Articles | Volume 11, issue 1
Research article
02 Mar 2017
Research article |  | 02 Mar 2017

Liquid water content in ice estimated through a full-depth ground radar profile and borehole measurements in western Greenland

Joel Brown, Joel Harper, and Neil Humphrey

Abstract. Liquid water content (wetness) within glacier ice is known to strongly control ice viscosity and ice deformation processes. Little is known about wetness of ice on the outer flanks of the Greenland Ice Sheet, where a temperate layer of basal ice exists. This study integrates borehole and radar surveys collected in June 2012 to provide direct estimates of englacial ice wetness in the ablation zone of western Greenland.
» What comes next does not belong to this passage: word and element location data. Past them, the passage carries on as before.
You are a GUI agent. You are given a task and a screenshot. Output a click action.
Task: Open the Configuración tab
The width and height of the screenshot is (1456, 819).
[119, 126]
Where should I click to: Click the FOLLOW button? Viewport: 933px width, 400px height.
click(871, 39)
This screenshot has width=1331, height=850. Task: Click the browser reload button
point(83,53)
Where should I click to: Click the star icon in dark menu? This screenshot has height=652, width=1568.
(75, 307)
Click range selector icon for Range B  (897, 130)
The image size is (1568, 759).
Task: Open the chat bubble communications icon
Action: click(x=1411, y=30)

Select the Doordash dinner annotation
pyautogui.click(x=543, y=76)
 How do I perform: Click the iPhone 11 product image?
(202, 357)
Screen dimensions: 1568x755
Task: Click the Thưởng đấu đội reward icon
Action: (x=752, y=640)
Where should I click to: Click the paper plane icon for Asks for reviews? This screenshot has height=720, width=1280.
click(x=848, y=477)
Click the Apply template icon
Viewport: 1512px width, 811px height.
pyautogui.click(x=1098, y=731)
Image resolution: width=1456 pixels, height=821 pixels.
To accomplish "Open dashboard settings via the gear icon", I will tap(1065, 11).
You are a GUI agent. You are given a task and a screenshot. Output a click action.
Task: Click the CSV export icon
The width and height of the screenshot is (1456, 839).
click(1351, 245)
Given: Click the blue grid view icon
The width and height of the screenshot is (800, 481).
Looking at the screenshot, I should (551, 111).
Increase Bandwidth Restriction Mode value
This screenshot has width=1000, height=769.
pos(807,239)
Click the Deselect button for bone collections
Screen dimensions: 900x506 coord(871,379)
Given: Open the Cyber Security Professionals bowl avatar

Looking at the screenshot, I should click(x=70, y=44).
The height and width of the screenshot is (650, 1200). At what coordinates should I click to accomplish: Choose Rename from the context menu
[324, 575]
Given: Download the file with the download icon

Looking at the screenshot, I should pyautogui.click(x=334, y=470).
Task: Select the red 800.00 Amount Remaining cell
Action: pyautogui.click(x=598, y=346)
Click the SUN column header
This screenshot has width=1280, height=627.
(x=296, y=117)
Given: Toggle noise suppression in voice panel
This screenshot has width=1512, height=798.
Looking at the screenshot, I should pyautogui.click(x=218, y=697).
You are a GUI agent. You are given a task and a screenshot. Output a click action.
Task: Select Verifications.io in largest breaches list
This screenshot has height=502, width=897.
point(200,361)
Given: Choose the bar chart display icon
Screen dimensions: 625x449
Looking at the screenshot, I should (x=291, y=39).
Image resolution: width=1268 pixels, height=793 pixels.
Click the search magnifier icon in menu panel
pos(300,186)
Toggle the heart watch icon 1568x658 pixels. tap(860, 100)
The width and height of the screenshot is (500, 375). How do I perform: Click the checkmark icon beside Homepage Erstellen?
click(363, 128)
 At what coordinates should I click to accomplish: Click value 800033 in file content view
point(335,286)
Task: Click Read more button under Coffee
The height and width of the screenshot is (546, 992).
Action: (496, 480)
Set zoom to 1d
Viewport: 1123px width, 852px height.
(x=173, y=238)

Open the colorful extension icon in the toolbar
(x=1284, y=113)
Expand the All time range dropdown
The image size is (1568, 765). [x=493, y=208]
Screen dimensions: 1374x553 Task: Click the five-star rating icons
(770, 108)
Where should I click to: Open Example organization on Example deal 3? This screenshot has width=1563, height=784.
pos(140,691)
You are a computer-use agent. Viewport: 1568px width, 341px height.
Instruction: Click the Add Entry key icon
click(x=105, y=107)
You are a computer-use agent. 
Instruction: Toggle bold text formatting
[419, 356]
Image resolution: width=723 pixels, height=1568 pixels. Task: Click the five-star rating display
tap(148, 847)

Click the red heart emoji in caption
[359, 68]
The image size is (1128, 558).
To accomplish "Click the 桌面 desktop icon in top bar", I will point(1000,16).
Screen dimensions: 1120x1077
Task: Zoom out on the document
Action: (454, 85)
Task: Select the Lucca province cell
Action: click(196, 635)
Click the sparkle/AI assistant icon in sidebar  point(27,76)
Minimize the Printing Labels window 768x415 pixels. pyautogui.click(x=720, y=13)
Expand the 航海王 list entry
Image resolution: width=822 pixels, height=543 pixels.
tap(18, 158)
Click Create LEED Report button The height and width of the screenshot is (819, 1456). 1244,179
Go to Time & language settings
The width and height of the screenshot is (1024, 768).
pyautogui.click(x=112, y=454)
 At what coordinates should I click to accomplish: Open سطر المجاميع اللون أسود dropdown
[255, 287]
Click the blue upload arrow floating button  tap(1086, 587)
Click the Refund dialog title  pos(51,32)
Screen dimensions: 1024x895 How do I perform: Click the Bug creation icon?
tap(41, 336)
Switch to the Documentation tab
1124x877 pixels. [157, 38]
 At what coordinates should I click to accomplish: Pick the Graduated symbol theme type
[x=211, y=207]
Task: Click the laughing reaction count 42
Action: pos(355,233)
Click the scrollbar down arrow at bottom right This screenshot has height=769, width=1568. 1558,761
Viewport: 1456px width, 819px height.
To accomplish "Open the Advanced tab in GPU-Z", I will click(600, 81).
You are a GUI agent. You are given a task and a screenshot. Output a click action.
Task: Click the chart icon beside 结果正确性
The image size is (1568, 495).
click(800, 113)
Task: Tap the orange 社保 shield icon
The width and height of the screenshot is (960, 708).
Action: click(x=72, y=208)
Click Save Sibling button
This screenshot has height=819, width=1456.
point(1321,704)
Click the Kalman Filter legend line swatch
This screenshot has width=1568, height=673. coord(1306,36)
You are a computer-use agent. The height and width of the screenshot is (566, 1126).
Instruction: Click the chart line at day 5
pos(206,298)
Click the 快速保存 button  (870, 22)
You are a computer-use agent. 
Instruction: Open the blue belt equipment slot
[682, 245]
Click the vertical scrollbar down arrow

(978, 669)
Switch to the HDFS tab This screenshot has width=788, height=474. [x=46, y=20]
We estimate electromagnetic propagation velocity of the ice body by inverting reflection travel times from radar data. Our inversion is constrained by ice thickness measured in boreholes and by positioning of a temperate–cold ice boundary identified in boreholes. Electromagnetic propagation velocities are consistent with a depth-averaged wetness of ∼  0.5–1.1 %. The inversion indicates that wetness within the ice varies from  <  0.1 % in an upper cold layer to  ∼  2.9–4.6 % in a 130–150 m thick temperate layer located above the glacier bed. Such high wetness should yield high rates of shear strain, which need to be accounted for in glacial flow models that focus on the ablation zone of Greenland. This high wetness also needs to be accounted for when determining ice thickness from radar measurements.

Short summary
We use ground-penetrating radar surveys in conjunction with borehole depth and temperature data to estimate the liquid water content (wetness) of glacial ice in the ablation zone of an outlet glacier on the western side of the Greenland Ice Sheet. Our results show that the wetness of a warm basal ice layer is approximately 2.9 % to 4.6 % in our study region. This high level of wetness requires special attention when modelling ice dynamics or estimating ice thickness in the region.